*** RECORD SET Section Begins ***

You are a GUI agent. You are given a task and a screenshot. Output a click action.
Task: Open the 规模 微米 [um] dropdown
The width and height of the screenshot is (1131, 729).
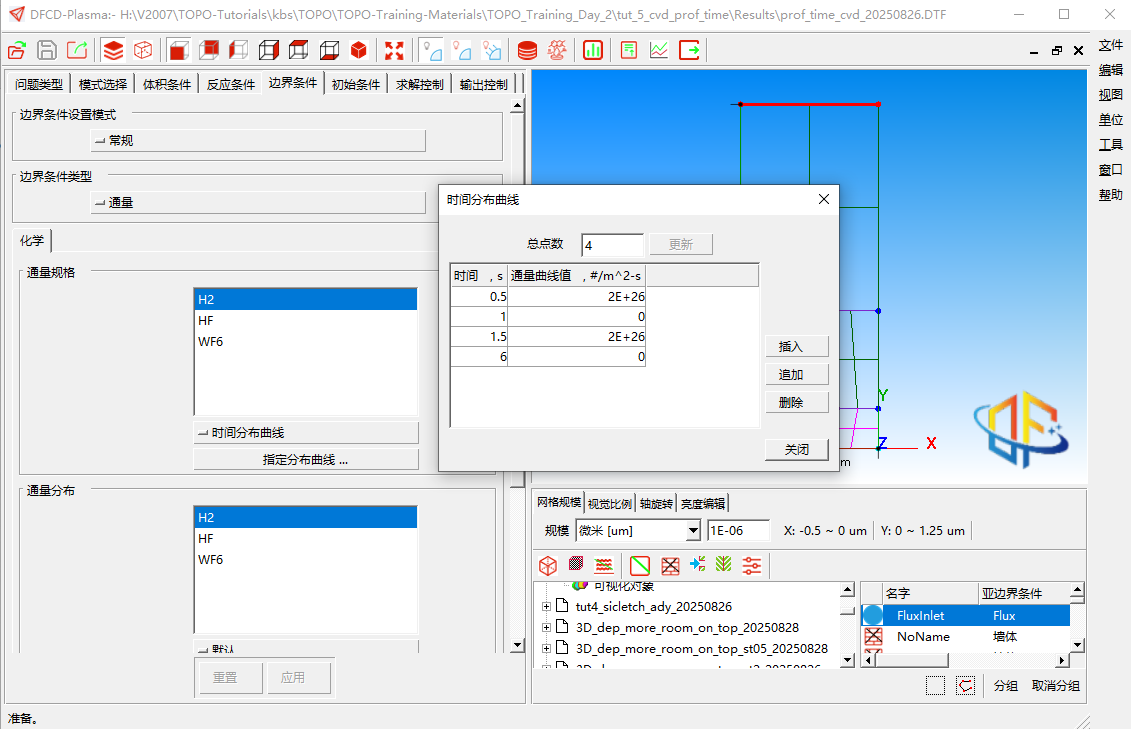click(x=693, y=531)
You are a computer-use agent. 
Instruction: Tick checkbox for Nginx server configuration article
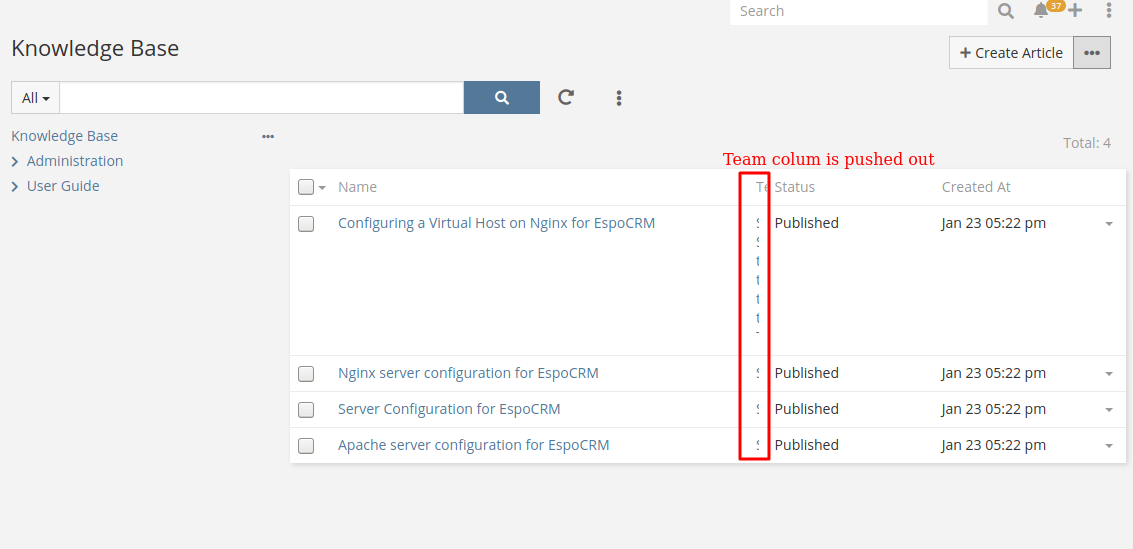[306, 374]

*** RECORD SET Section Ends ***
*** RECORD SET Section Begins ***

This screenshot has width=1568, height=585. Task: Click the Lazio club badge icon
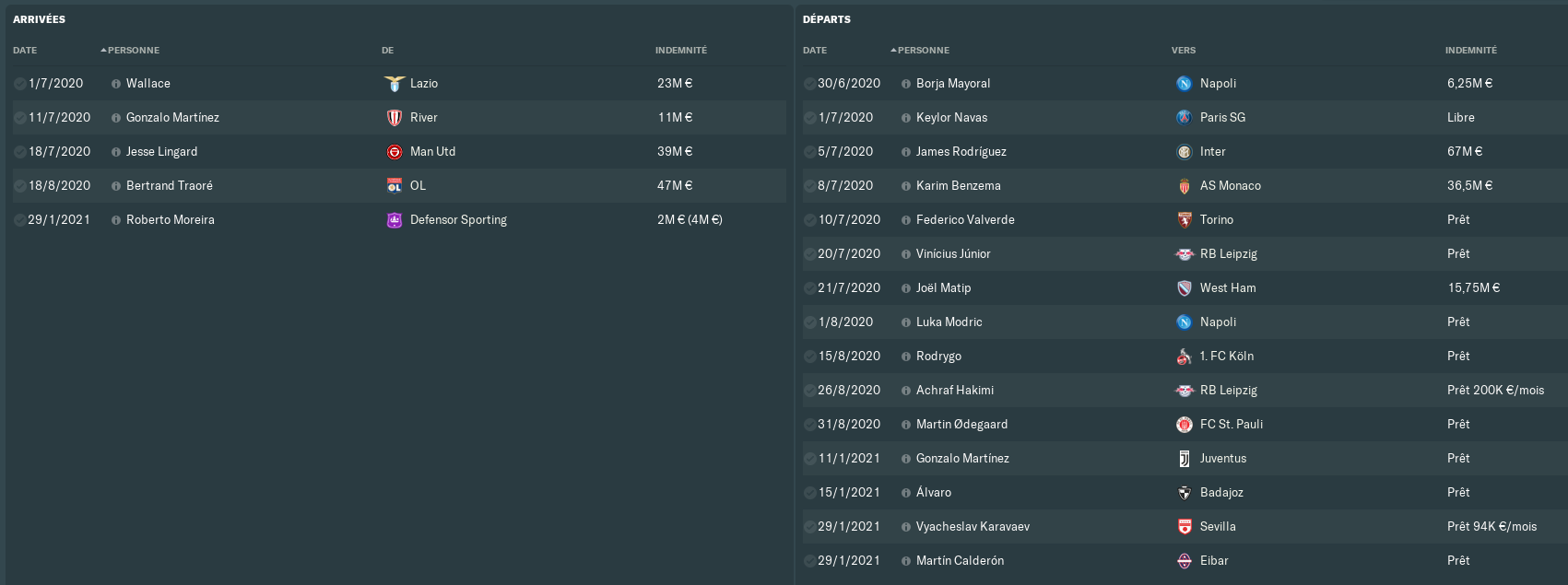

*** RECORD SET Section Ends ***

» WHAT IS BEING ASKED
Where a line of the listing holds the string "agent", copy that line.

» RESULT BELOW
You are a GUI agent. You are given a task and a screenshot. Output a click action.
You are a computer-use agent. 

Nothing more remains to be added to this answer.